--- DATA RECORDS ---
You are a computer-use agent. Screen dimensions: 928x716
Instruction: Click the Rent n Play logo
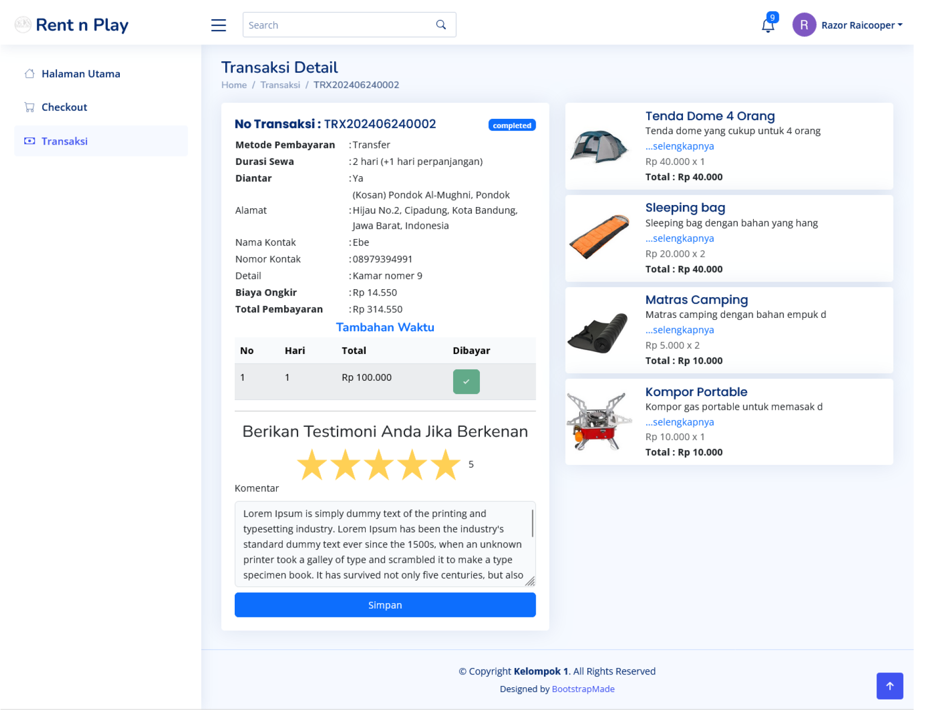pyautogui.click(x=72, y=25)
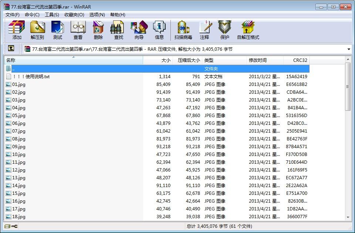Click the 测试 (Test) toolbar icon
The height and width of the screenshot is (233, 355).
pos(58,30)
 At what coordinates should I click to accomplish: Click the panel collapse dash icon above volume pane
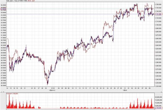(3, 92)
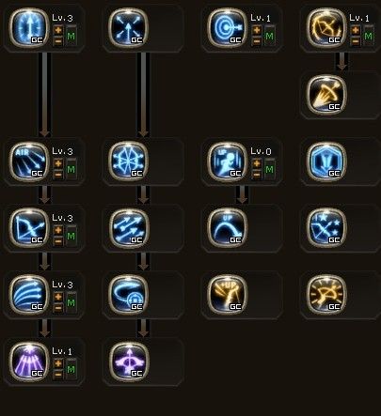Click the purple crossbow skill icon
Viewport: 381px width, 416px height.
click(129, 362)
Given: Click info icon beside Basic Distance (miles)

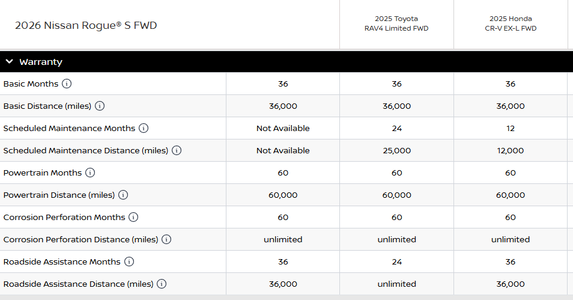Looking at the screenshot, I should tap(100, 106).
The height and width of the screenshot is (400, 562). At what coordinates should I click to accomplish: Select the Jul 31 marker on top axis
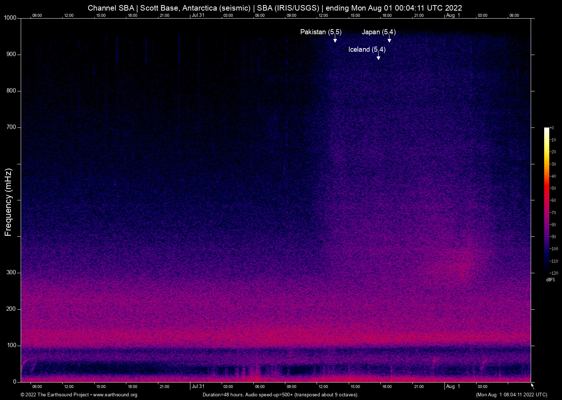tap(199, 15)
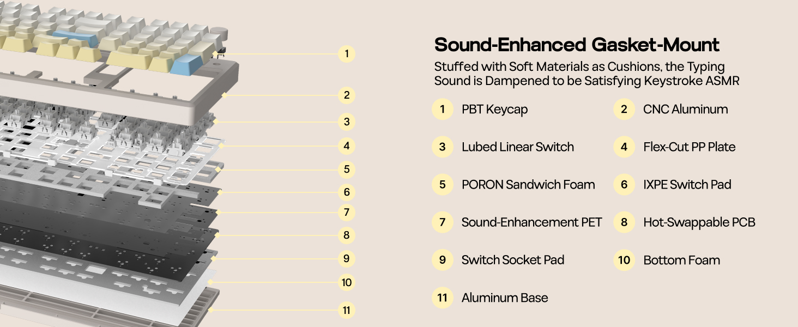Click the Flex-Cut PP Plate label
The width and height of the screenshot is (798, 327).
coord(689,147)
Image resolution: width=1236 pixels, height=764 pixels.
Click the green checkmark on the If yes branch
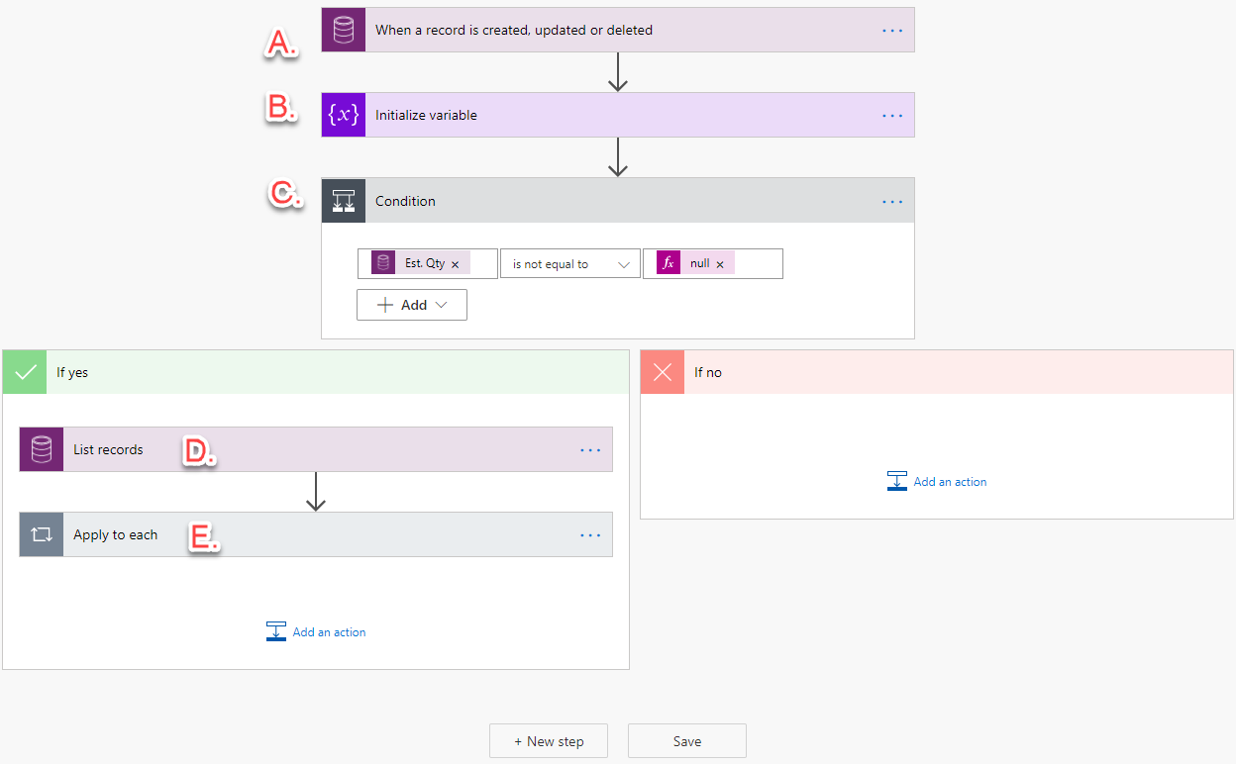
---
__THE TASK__
Beginning with the line containing "At what coordinates should I click to accomplish: Click" and ending with the last line of the listing above, output those lines exactly as written, without pictures.

__ANSWER TO THIS EXERCISE__
 At what coordinates should I click to accomplish: Click the panel collapse dash icon above volume pane
(3, 92)
Click the purple crossbow skill icon
Viewport: 381px width, 416px height.
click(129, 362)
Given: Click info icon beside Basic Distance (miles)

Looking at the screenshot, I should tap(100, 106).
The height and width of the screenshot is (400, 562). At what coordinates should I click to accomplish: Select the Jul 31 marker on top axis
tap(199, 15)
Click the Flex-Cut PP Plate label
The width and height of the screenshot is (798, 327).
coord(689,147)
Image resolution: width=1236 pixels, height=764 pixels.
Click the green checkmark on the If yes branch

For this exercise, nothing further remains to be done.